Reproduce word for word, from the entries below, the line with "800x453 pixels.", the line with "Image resolution: width=800", and every line between them, and nothing more.
--- Data ---
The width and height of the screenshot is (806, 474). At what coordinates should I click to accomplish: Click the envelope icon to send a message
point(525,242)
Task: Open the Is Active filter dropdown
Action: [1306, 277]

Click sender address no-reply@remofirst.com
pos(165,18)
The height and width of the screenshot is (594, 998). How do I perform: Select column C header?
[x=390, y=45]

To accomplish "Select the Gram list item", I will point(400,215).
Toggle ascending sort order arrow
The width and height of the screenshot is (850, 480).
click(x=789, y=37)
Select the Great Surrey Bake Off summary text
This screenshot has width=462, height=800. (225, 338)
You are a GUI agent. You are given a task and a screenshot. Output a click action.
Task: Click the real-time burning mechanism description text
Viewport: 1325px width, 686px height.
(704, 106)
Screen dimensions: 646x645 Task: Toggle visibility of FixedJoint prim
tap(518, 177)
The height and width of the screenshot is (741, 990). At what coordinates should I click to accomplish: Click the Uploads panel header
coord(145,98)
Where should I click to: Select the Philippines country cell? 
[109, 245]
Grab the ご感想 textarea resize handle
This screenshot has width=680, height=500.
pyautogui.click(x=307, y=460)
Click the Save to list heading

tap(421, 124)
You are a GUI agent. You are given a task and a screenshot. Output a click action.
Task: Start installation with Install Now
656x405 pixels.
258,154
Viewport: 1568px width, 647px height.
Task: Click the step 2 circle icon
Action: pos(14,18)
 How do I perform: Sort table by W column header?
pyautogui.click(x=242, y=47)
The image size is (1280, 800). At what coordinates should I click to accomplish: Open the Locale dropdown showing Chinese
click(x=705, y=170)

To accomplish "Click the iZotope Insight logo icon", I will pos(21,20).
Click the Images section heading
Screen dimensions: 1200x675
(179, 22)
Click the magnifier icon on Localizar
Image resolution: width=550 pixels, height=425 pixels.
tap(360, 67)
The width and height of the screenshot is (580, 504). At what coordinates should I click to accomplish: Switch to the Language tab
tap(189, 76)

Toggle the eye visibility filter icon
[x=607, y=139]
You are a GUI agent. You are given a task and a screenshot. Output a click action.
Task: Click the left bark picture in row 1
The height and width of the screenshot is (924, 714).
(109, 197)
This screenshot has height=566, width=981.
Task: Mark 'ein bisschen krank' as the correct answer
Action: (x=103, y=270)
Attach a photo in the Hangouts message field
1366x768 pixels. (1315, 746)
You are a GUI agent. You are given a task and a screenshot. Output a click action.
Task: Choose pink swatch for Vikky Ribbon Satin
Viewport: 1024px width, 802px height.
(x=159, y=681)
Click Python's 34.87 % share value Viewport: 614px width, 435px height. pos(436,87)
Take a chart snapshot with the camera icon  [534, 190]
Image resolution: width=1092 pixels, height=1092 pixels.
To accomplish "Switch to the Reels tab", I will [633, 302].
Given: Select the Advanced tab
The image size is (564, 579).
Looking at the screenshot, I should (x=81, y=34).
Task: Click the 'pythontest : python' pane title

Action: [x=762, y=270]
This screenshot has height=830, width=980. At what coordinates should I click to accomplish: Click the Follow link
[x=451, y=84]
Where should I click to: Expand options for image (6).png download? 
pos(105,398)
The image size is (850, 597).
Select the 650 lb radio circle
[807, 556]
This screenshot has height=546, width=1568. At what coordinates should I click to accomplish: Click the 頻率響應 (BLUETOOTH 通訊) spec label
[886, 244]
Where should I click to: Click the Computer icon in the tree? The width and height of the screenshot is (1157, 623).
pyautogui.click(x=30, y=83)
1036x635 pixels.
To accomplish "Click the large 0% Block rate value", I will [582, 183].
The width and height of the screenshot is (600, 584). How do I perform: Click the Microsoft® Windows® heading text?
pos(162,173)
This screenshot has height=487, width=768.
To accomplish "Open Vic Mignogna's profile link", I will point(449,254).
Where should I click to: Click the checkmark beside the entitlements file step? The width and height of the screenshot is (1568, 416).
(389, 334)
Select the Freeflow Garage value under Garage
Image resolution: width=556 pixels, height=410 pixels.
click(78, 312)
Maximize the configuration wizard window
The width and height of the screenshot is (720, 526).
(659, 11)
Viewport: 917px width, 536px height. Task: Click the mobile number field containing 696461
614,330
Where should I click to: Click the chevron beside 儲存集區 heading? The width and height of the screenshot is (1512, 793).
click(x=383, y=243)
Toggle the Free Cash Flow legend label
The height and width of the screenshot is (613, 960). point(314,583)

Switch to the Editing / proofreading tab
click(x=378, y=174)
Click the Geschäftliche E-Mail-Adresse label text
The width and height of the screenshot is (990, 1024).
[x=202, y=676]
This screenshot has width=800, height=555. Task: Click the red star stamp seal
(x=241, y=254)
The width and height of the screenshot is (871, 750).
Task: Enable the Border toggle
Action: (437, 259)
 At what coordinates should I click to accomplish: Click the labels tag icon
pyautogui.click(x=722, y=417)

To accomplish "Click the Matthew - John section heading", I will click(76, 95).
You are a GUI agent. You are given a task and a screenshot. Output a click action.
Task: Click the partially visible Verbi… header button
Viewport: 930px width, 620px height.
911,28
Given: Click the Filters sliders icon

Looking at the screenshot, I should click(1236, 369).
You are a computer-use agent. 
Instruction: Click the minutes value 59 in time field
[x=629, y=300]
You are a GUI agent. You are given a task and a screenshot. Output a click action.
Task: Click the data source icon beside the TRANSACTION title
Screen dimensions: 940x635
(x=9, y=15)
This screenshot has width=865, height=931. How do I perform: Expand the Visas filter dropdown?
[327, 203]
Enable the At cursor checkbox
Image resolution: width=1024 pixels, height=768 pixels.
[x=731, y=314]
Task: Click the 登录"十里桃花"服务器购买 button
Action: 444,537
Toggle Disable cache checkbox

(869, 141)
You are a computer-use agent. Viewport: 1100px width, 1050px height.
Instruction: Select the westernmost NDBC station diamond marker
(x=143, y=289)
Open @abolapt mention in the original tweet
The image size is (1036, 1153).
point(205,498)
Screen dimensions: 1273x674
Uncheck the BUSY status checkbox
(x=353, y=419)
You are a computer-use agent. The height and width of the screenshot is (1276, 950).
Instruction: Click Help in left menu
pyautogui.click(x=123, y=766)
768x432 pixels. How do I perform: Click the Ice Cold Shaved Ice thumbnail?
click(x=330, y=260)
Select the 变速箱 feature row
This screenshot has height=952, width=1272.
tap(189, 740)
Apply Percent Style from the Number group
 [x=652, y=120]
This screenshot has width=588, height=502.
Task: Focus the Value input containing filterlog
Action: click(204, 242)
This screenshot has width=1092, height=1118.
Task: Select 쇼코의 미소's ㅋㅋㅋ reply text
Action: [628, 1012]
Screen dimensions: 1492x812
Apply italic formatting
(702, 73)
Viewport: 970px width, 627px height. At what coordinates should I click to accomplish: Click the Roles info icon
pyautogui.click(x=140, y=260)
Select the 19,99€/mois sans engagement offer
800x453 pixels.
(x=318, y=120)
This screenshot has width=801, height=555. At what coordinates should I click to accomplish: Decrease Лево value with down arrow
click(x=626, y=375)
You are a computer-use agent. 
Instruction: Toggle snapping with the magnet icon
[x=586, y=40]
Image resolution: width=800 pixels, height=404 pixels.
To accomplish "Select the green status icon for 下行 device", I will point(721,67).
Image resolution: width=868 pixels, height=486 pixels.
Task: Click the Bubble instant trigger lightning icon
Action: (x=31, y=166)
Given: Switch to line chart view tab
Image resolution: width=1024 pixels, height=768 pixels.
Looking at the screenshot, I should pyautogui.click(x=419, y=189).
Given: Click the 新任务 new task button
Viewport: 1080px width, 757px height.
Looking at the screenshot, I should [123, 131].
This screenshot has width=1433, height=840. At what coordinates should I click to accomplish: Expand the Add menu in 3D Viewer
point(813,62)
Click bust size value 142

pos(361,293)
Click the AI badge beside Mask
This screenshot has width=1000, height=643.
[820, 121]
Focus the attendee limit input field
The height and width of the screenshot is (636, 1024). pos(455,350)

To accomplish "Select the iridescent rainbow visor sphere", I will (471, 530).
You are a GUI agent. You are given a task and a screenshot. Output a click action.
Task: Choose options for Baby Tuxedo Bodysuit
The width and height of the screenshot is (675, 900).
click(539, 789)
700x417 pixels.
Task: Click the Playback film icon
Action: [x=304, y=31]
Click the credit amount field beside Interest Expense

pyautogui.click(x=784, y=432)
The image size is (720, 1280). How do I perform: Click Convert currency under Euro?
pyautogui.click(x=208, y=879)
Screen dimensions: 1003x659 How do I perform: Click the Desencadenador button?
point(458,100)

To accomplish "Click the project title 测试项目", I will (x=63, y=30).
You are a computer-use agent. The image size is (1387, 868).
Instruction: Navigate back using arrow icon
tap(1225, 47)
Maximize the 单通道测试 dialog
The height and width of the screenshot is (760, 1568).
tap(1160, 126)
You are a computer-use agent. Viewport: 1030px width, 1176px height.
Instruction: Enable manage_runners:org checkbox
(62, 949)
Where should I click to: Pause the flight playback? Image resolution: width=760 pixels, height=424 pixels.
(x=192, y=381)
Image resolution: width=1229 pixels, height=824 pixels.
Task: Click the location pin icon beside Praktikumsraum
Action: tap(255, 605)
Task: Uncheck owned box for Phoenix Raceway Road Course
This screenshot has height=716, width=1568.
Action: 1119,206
---
§ **Exercise solution**:
800x453 pixels.
(x=318, y=120)
This screenshot has width=801, height=555. At what coordinates should I click to accomplish: Decrease Лево value with down arrow
click(x=626, y=375)
You are a computer-use agent. 
Instruction: Toggle snapping with the magnet icon
[x=586, y=40]
Image resolution: width=800 pixels, height=404 pixels.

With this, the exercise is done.